My Take on UCSD's Basic Data Structures course (CSE 12)
Last lecture, we talked about the concepts underlying a binary search tree. This lecture, we’ll implement some features (and you’ll do the rest in your PA!)
Firstly, let’s define our class. Our in-class BST will only hold integers, though your PA uses templates.

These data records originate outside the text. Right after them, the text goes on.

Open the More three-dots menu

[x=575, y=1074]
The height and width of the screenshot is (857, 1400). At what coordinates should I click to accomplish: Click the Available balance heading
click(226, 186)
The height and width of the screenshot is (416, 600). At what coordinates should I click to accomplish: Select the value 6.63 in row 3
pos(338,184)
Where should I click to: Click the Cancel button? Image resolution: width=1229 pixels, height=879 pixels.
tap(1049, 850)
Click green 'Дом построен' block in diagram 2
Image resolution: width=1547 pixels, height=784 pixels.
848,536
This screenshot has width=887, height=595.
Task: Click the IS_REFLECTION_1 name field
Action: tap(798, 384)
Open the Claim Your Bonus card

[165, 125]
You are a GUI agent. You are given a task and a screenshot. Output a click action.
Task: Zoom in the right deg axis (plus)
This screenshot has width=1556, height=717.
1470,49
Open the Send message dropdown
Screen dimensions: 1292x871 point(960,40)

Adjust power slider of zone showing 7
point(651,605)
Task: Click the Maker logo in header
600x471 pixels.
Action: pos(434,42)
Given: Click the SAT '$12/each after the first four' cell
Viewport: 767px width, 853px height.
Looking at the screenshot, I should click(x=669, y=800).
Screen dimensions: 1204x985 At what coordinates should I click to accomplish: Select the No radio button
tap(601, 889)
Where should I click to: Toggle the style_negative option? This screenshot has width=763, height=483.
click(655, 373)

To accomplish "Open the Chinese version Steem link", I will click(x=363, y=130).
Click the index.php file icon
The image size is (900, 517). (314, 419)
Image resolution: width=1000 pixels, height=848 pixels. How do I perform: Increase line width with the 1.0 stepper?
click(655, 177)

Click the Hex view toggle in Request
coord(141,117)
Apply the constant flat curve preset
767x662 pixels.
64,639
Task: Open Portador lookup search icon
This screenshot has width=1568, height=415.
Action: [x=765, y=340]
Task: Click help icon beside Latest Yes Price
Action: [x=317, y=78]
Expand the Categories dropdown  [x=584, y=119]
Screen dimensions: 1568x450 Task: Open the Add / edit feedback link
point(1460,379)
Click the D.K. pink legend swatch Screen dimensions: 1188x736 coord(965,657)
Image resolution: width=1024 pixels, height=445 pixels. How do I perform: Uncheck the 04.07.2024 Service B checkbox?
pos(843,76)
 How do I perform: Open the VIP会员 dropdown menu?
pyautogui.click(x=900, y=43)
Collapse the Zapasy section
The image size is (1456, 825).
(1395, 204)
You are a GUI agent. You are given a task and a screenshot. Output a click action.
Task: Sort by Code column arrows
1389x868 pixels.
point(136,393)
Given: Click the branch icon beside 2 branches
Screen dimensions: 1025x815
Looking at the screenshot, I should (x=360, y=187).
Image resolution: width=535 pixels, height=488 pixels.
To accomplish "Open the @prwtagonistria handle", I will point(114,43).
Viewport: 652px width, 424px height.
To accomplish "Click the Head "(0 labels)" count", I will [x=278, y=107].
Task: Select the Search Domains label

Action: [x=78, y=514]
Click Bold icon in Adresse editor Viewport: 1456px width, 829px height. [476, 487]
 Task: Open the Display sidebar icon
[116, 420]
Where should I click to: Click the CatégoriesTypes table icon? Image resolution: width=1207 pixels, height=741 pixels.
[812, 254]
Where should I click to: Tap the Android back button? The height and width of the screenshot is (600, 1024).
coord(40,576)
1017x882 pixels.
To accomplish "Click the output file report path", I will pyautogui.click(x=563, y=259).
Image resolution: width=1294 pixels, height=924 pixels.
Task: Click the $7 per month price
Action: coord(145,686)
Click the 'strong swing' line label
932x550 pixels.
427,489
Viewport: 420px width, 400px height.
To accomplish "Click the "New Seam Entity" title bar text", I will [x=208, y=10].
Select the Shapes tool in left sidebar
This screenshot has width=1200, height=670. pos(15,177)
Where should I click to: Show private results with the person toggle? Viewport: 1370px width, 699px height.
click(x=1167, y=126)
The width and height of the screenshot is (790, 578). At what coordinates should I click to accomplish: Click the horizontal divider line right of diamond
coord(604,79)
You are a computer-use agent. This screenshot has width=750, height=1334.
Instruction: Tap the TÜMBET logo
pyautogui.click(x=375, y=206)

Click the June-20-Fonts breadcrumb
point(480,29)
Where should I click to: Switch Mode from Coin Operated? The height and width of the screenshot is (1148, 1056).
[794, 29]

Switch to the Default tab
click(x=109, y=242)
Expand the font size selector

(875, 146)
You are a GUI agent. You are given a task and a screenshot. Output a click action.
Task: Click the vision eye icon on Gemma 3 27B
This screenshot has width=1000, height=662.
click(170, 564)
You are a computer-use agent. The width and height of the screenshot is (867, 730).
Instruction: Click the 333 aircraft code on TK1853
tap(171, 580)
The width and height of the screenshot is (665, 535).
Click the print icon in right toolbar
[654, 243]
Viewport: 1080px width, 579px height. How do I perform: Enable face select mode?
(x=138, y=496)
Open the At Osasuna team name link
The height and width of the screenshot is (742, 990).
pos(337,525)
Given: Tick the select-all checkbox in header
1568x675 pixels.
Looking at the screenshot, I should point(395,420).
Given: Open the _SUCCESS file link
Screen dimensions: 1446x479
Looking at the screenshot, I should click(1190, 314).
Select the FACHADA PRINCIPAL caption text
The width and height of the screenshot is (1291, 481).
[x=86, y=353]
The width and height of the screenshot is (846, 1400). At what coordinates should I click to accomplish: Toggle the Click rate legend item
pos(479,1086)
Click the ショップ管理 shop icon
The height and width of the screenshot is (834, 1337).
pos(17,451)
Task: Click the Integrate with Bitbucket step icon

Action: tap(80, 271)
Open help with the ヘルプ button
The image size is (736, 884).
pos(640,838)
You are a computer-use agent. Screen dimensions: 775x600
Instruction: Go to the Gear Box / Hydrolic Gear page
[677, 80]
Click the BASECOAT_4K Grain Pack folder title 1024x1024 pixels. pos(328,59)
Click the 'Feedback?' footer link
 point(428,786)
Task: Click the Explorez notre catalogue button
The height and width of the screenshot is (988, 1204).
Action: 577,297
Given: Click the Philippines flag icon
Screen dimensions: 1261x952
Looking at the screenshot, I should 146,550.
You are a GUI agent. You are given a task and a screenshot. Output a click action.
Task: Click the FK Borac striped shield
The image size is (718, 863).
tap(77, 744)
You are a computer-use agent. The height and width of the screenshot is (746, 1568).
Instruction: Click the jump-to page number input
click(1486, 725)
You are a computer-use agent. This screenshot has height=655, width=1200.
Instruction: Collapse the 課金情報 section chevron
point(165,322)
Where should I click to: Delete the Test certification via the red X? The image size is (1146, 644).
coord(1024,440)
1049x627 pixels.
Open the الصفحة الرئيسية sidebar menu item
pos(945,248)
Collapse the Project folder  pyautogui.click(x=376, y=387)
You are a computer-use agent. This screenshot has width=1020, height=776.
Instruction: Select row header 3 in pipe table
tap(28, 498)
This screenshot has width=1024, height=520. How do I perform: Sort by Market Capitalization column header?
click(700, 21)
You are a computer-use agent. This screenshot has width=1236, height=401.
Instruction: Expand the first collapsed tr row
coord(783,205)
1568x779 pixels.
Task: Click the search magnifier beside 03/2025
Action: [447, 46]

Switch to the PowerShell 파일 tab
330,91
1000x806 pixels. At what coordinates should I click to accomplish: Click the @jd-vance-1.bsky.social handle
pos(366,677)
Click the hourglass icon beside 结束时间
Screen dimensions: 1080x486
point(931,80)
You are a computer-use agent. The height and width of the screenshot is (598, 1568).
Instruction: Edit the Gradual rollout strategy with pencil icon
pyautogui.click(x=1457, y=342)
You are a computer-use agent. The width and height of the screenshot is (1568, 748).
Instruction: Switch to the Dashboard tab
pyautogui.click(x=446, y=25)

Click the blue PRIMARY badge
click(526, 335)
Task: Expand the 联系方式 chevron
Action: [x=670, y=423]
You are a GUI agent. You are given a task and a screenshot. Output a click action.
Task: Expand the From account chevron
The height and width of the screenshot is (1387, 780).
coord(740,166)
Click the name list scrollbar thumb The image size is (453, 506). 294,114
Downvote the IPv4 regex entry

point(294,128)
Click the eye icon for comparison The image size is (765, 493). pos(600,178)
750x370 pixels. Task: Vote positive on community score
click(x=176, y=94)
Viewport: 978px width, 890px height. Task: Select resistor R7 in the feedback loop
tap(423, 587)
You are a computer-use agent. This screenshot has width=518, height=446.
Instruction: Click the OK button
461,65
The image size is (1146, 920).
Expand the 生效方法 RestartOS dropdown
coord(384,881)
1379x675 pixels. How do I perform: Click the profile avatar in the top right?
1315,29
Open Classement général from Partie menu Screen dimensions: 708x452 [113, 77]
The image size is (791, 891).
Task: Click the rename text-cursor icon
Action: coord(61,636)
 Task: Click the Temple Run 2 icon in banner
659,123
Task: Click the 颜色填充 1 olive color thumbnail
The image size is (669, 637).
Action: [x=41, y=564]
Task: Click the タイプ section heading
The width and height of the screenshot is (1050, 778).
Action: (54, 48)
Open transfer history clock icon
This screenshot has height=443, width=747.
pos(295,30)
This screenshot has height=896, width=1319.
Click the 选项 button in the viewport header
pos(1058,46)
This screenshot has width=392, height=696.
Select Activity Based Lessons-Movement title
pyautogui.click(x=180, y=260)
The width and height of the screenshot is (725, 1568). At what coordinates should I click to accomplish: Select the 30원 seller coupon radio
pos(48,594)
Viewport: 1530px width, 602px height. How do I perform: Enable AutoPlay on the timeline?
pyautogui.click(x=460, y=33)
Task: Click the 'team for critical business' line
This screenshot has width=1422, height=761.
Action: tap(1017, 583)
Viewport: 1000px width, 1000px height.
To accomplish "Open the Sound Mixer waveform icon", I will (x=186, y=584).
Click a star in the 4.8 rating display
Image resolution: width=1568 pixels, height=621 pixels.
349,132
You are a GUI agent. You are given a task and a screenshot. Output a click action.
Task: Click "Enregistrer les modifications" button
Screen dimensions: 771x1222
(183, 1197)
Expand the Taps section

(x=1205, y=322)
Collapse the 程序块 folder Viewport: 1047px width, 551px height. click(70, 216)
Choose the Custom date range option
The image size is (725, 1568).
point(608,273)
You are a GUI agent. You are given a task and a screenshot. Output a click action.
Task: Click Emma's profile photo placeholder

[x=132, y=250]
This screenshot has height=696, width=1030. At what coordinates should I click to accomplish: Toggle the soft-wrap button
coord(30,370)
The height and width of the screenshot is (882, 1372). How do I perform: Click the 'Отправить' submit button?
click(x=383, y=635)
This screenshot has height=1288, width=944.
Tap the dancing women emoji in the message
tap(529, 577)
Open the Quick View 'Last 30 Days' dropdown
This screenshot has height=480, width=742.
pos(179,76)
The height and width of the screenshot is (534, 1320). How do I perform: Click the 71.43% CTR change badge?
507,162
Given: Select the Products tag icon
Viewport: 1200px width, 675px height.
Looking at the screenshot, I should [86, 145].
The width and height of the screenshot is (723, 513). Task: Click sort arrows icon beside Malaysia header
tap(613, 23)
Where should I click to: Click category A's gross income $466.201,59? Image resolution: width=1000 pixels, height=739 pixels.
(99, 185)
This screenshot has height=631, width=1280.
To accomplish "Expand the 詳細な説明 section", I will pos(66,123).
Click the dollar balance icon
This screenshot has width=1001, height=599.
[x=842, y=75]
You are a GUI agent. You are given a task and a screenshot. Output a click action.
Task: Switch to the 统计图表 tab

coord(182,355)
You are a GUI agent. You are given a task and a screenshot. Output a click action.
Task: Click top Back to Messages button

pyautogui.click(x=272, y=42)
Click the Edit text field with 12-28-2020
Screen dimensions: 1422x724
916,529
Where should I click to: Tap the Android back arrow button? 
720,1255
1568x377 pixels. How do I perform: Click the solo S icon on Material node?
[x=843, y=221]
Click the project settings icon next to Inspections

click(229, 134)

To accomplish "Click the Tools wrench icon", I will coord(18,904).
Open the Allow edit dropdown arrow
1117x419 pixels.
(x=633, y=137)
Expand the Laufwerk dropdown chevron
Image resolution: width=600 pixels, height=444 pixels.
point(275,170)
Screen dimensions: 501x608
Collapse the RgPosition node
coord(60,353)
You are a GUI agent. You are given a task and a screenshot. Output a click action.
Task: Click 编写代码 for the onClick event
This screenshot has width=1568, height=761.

We’ll define our methods as virtual
, so that we can do subtyping in the future if we choose (hint hint);
class BST {
struct BSTNode {
int element;
BSTNode *left, *right;
int height;
BSTNode(int el, BSTNode *lt = nullptr, BSTNode *rt = nullptr) : element(el), left(lt), right(rt) {
this->height = 0;
}
~BSTNode(void) { }
};
BSTNode *root;
virtual int height(BSTNode *t) const;
virtual void balance(BSTNode *& t);
virtual void insert(const int x, BSTNode *& t);
virtual BSTNode * find_min_rec(BSTNode *t) const;
virtual BSTNode * find_min_iter(BSTNode *t) const;
virtual bool contains(const int x, BSTNode *t) const;
public:
BST(void);
virtual ~BST(void);
virtual const int find_min(void) const;
virtual bool contains(const int x) const;
virtual void insert(const int x);
// other private and public methods omitted
// that's for you to do in your PA :)
};
Great! Any questions about our class as we’ve defined it so far?
Let’s start by implementing the private methods one by one. We’ll go in order from top to bottom.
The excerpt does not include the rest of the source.